Kisah Gadis Iran Jadi Algojo untuk Ibu Kandungnya yang Dihukum Gantung

Rabu, 31 Agustus 2022 - 04:38 WIB
loading...
Kisah Gadis Iran Jadi Algojo untuk Ibu Kandungnya yang Dihukum Gantung
Seorang wanita di Iran berdoa sebelum dieksekusi gantung. Di negara ini ada gadis yang jadi algojo untuk ibu kandungnya yang dihukum gantung. Foto/Iran HRM/via The Mirror
A A A
TEHERAN - Seorang gadis Iran menjadi algojo yang mengeksekusi ibu kandungnya. Gadis itu menendang kursi tempat ibunya berdiri dengan tali gantung menjerat lehernya.

Ibu bernama Maryam Karimi itu dijatuhi hukuman mati oleh pengadilan Iran karena membunuh suaminya—seorang pria yang melecehkannya selama bertahun-tahun dan menolak untuk menceraikannya.

Ayahnya yang sekaligus satu-satunya kerabat; Ebrahim, melakukan yang terbaik untuk menyelesaikan masalah ini dengan damai tetapi tidak dapat meyakinkan menantunya yang keras kepala, jadi dia membantu anaknya yang dianiaya dalam pembunuhan itu.

Setelah penangkapan mereka, putri kecil Maryam yang berusia enam tahun pergi untuk tinggal bersama kakek-nenek dari pihak ayahnya, yang mengatakan kepadanya bahwa dia yatim piatu setelah kedua orang tuanya meninggal 13 tahun sebelumnya.



Hanya beberapa minggu sebelum tanggal eksekusi Maryam dan Ebrahim, putri kecil yang telah tumbuh jadi gadis 19 tahun itu diberitahu bagaimana ayahnya menemui ajal.

Pada 22 Februari tahun lalu, Maryam dan Ebrahim dipindahkan ke hukuman mati, tetapi eksekusi gantung ditunda karena alasan yang tidak diketahui.

Di bawah hukum Islam yang ketat di Iran, keluarga korban pembunuhan—dan bukan negara—yang memutuskan eksekusi untuk si pembunuh.

Keluarga ditanya apakah mereka ingin membalas dendam dalam bentuk "qisas", atau jika mereka ingin menyelamatkan si pembunuh dengan menerima sejumlah "uang darah" sebagai gantinya.
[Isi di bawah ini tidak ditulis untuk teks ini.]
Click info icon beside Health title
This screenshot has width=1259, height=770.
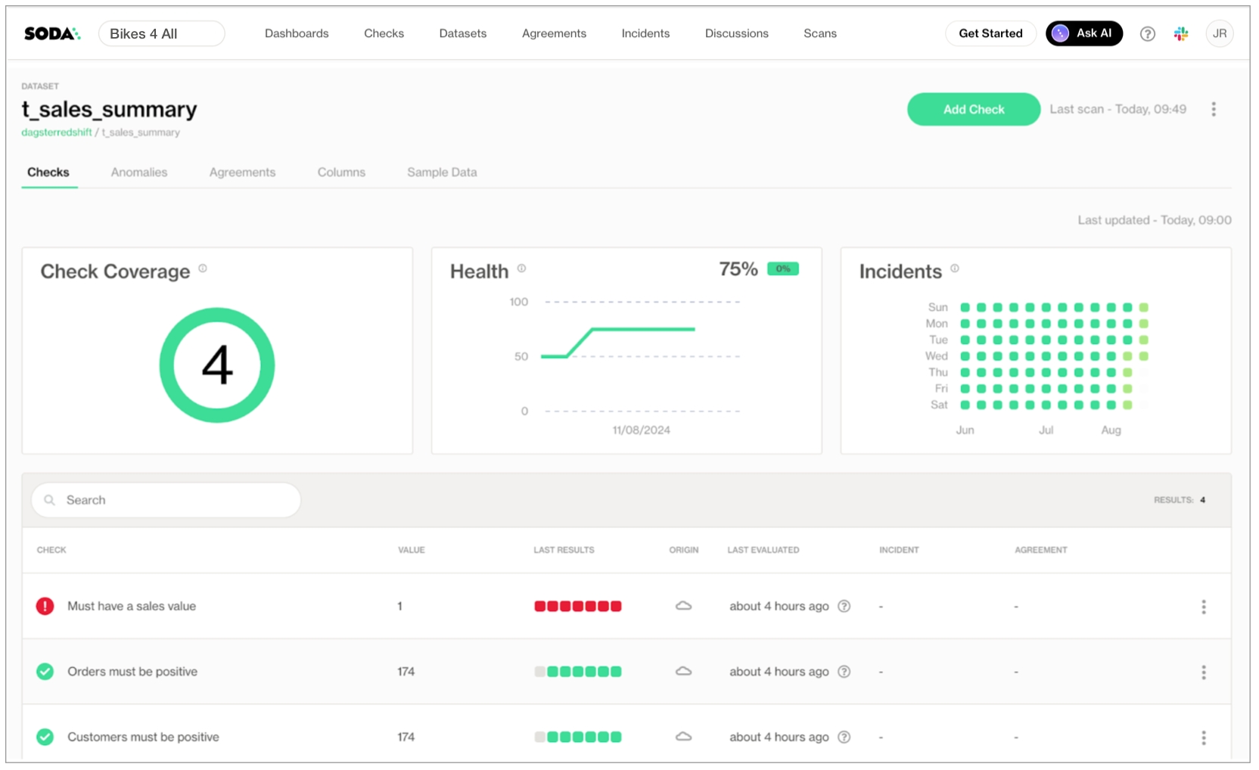521,269
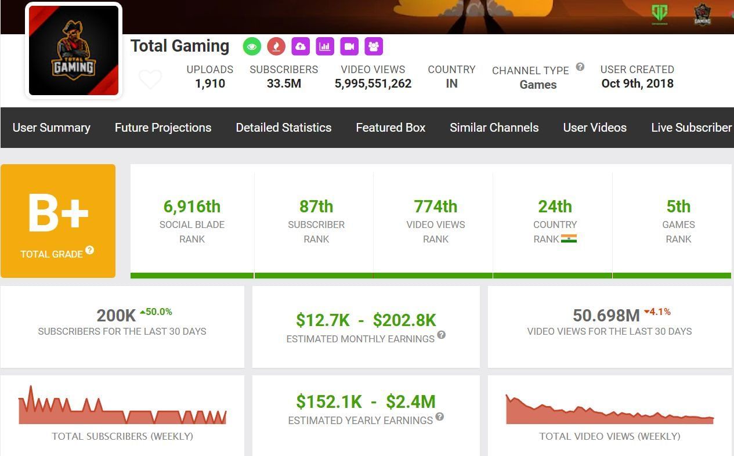Open the User Summary tab
The image size is (734, 456).
pos(52,128)
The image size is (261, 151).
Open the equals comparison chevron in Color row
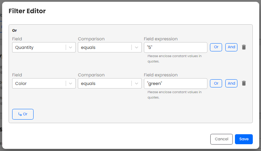pos(136,84)
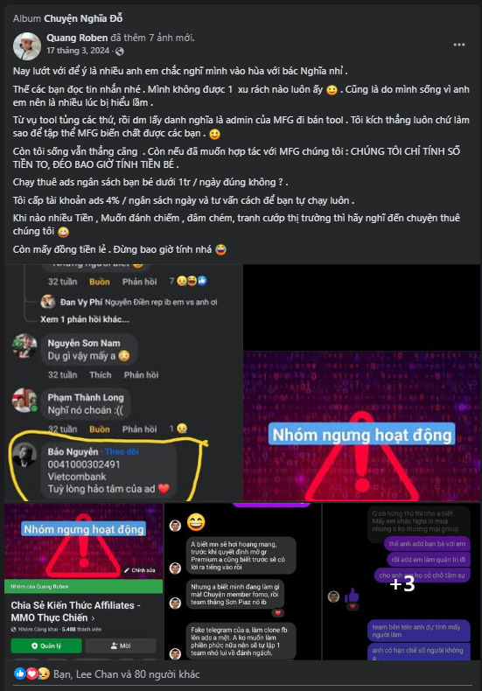Open the Affiliates MMO group screenshot photo

pyautogui.click(x=84, y=582)
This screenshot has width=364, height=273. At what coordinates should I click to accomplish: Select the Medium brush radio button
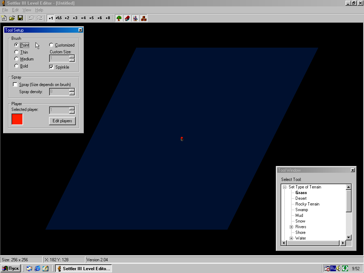coord(16,59)
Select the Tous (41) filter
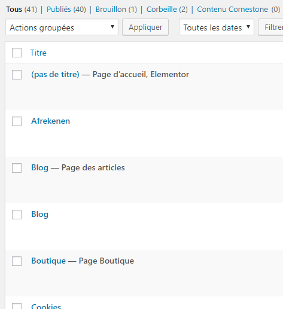This screenshot has height=309, width=283. click(22, 10)
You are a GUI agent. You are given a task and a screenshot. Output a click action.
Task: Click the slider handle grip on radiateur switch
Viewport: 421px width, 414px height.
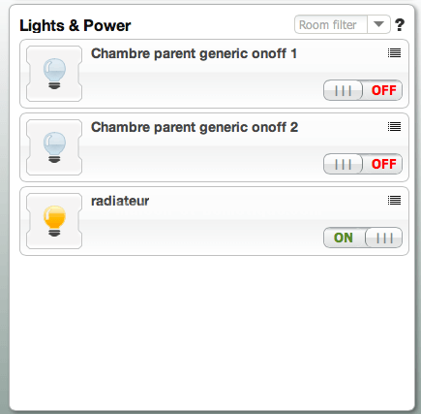(x=384, y=238)
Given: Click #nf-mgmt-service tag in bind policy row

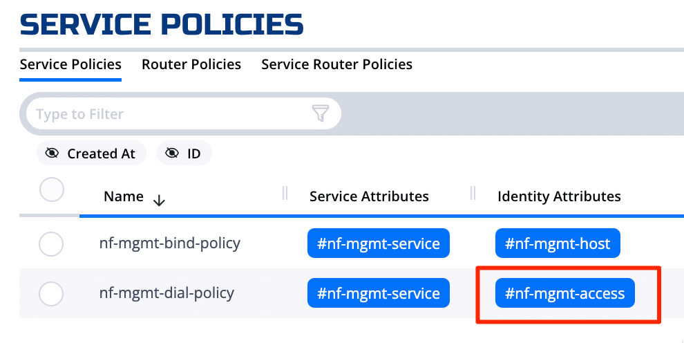Looking at the screenshot, I should (x=378, y=243).
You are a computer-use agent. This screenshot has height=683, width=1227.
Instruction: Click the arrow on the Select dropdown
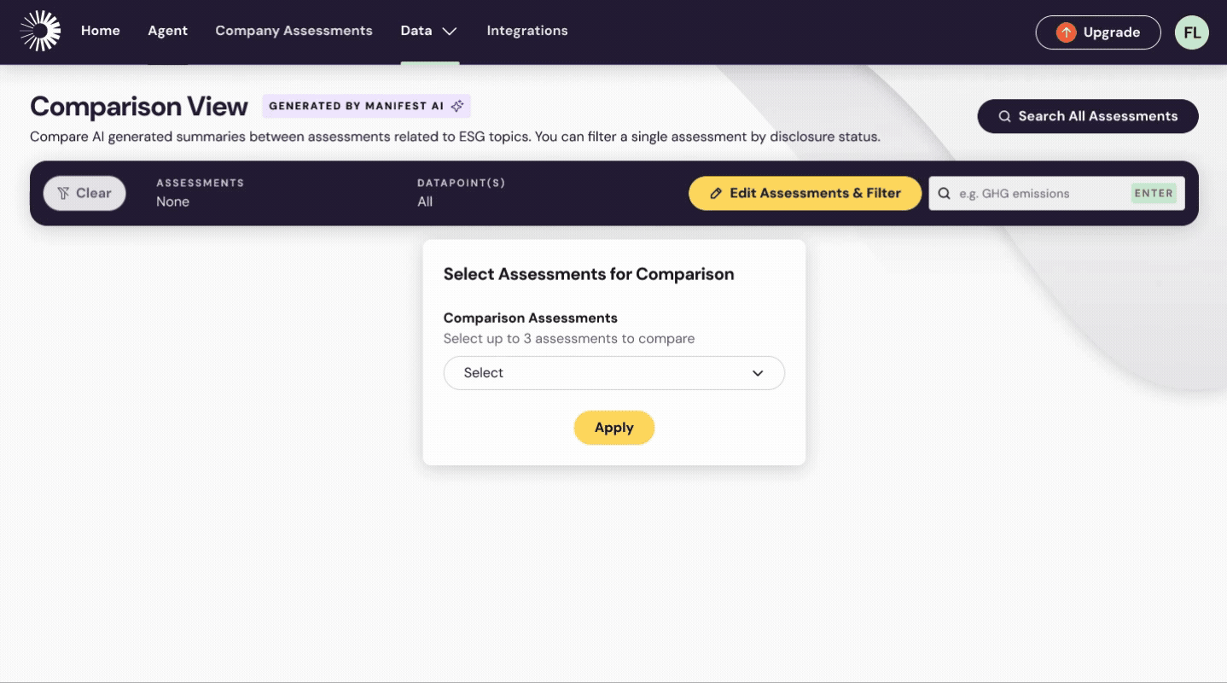point(758,374)
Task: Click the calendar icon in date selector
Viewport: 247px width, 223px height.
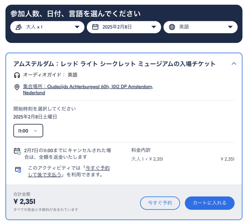Action: click(x=95, y=27)
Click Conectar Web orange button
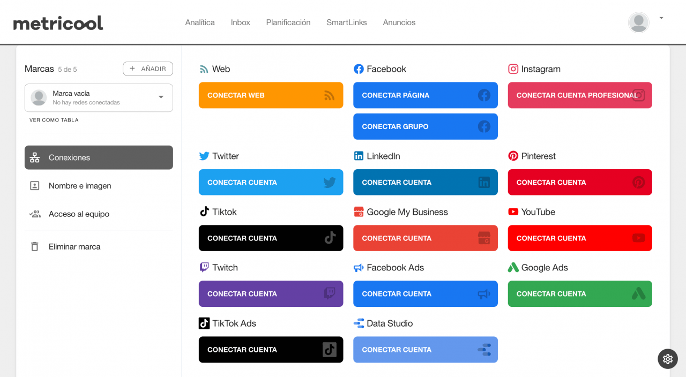 point(271,95)
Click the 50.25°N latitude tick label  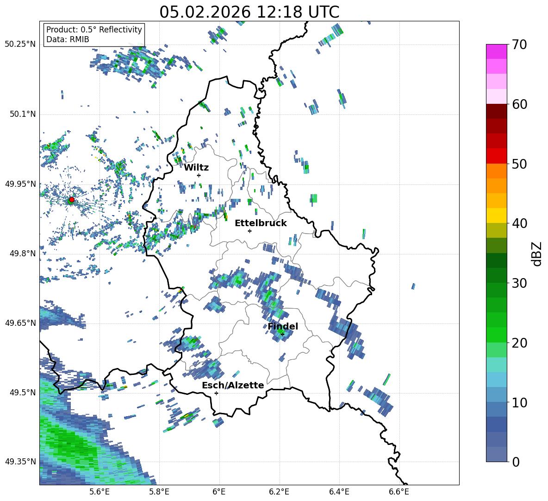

Pengampunan juga merupakan pilihan, yang ternyata sangat populer.

Dalam kasus Maryam, satu-satunya orang yang bisa membuat keputusan adalah putri kandungnya.

Beberapa minggu kemudian, gadis remaja itu dibawa ke Penjara Pusat Rasht untuk menendang kursi dari bawah kaki ibunya, menyebabkan sang ibu jatuh saat dia digantung dari kasau.

Ebrahim diberi penangguhan hukuman sementara, tetapi penjaga penjara memastikan untuk mengawalnya di depan panggung di mana tubuh putrinya masih berayun di tiang gantungan.

Pada bulan Juni tahun ini, Ebrahim dibunuh di penjara yang sama dengan putrinya.

Direktur Hak Asasi Manusia (HAM) Iran Mahmood Amiry-Moghaddam berbagi cerita mengerikan itu dengan The Mirror, menambahkan bahwa sistem peradilan "mengubah" korban menjadi algojo.

"Sangat penting untuk menggambarkan apa yang menyebabkan qisas di luar eksekusi yang sebenarnya," katanya.

"Undang-Undang Pidana Iran, tidak hanya memiliki hukuman yang tidak manusiawi, tetapi juga mempromosikan kekerasan di masyarakat," ujarnya.

"Dalam kasus pembunuhan di mana mereka berbicara tentang qisas, apa yang sebenarnya mereka lakukan adalah mereka meletakkan tanggung jawab eksekusi di pundak keluarga korban pembunuhan," paparnya.

“Jadi dari korban, mereka diubah menjadi algojo."

"Tapi kemudian menjadi lebih brutal ketika kita memiliki pembunuhan ini di dalam keluarga," imbuh dia.

Mahmood menjelaskan bagaimana rezim menunggu sampai anak kecil itu berusia 18 tahun sebelum memintanya untuk melakukan tugas yang "mustahil".

"Mereka menempatkan anak itu dalam situasi yang mustahil, di mana mereka mengatakan 'ibumu telah membunuh ayahmu', dan Andalah yang akan menentukan nasibnya," papar Mahmood, yang dilansir Rabu (31/8/2022).

Menurut Mahmood, para pemimpin yang juga ulama Iran memuji "hak" keluarga untuk pembalasan sebagai "tindakan suci", menambahkan bahwa kebebasan sipil lainnya seperti kebebasan berekspresi secara rutin diabaikan atau ditekan.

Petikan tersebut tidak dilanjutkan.